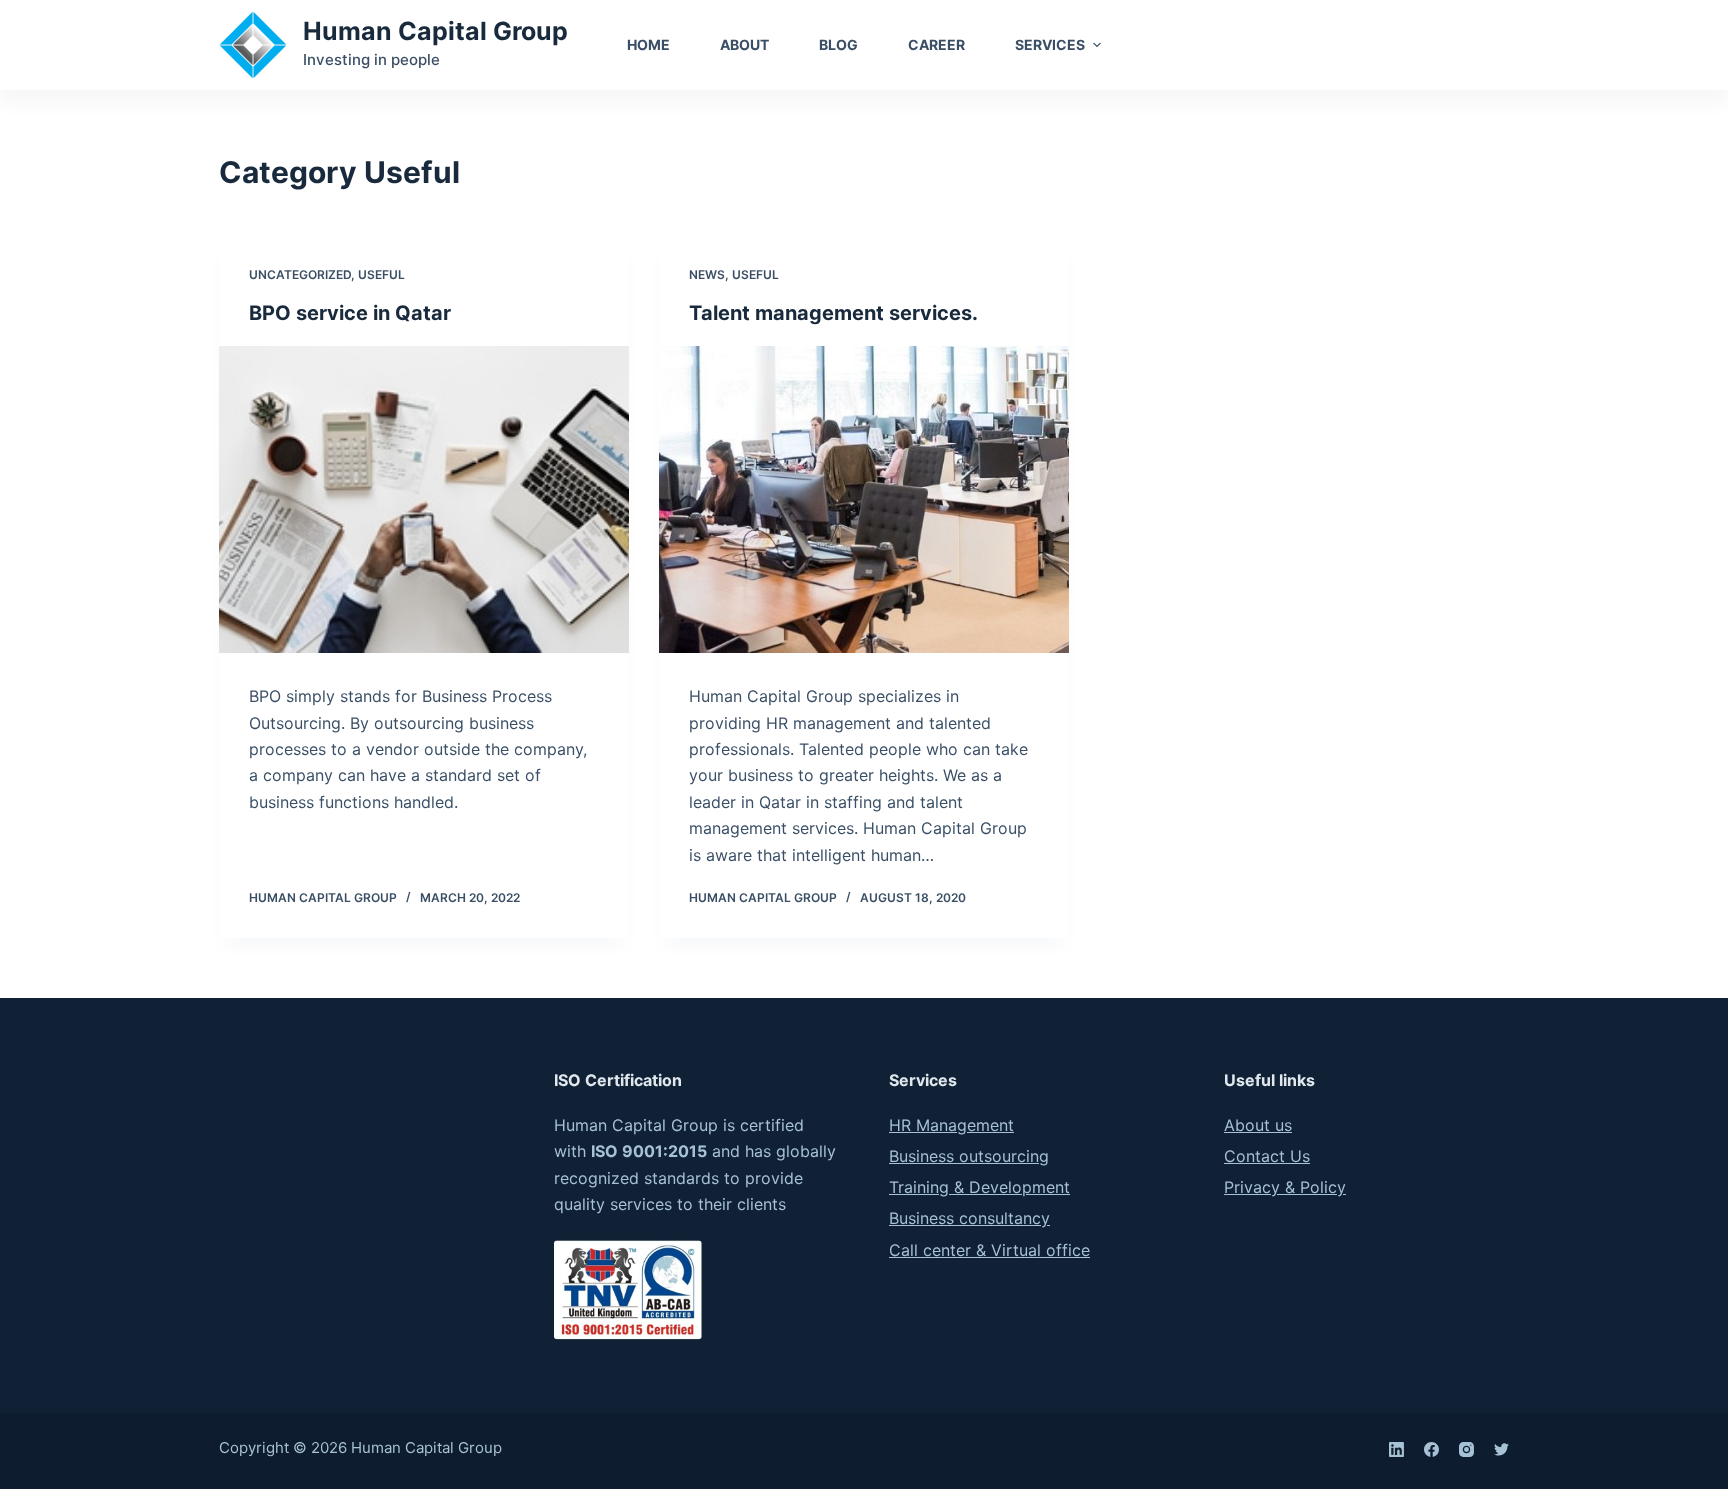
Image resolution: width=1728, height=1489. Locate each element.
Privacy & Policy (1285, 1187)
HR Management (951, 1125)
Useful (381, 274)
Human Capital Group (435, 31)
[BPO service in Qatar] (424, 500)
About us (1258, 1125)
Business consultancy (969, 1218)
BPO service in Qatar (350, 313)
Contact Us (1446, 44)
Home (648, 44)
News (707, 274)
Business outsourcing (969, 1156)
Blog (838, 44)
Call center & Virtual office (989, 1250)
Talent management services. (833, 313)
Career (936, 44)
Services (1050, 44)
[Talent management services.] (864, 500)
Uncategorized (300, 274)
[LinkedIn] (1396, 1449)
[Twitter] (1501, 1449)
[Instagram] (1466, 1449)
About (744, 44)
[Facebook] (1431, 1449)
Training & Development (979, 1187)
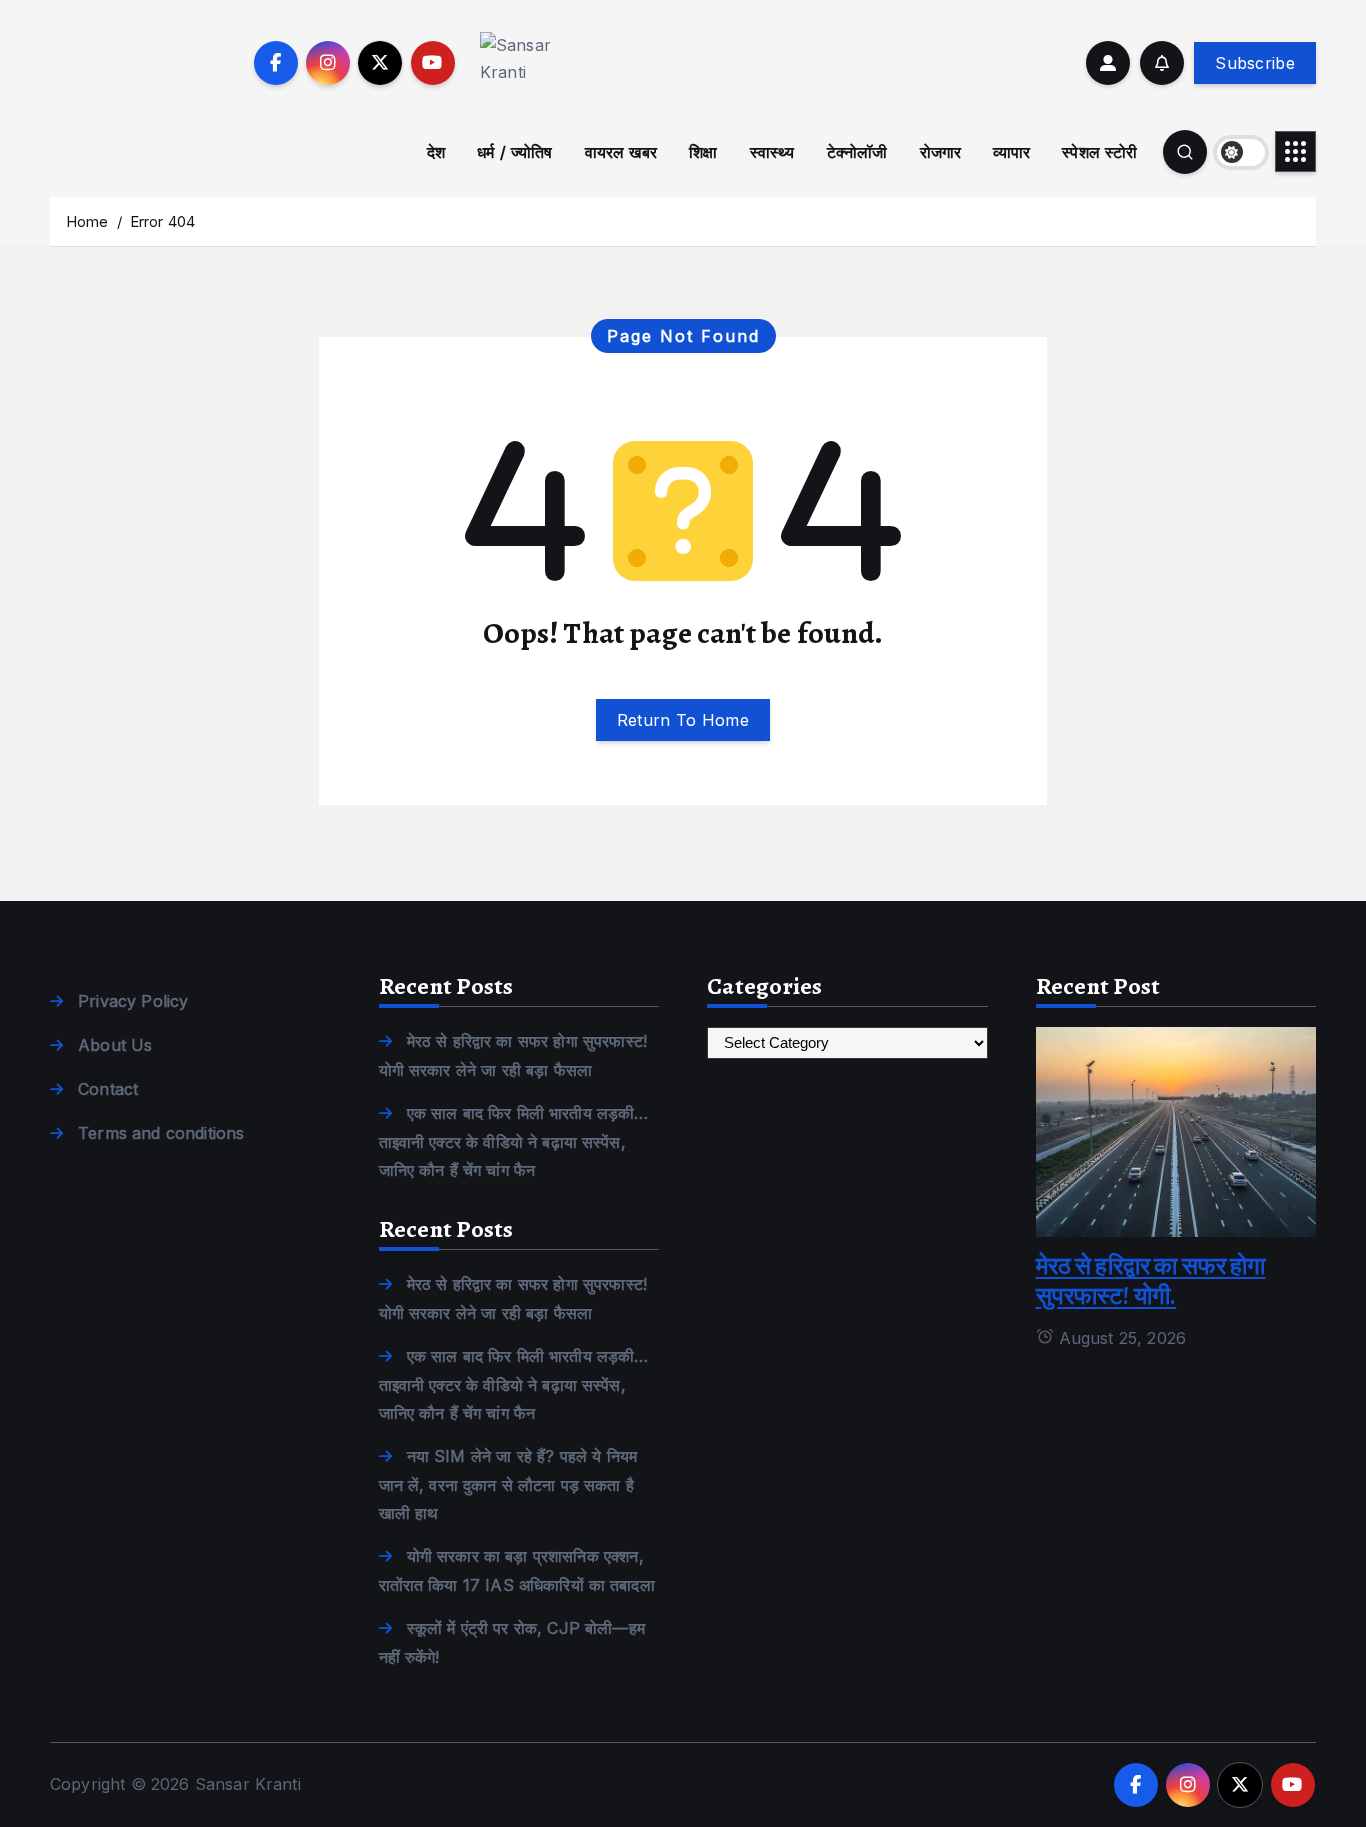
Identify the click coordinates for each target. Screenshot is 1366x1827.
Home (87, 221)
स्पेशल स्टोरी (1099, 152)
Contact (108, 1089)
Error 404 (162, 221)
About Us (115, 1045)
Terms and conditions (161, 1133)
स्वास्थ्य (772, 152)
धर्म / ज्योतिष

* * *

Pick out every line in the records above that contains the string "Business", treating uppercase and lowercase as different.

Business consultancy (969, 1218)
Business outsourcing (969, 1156)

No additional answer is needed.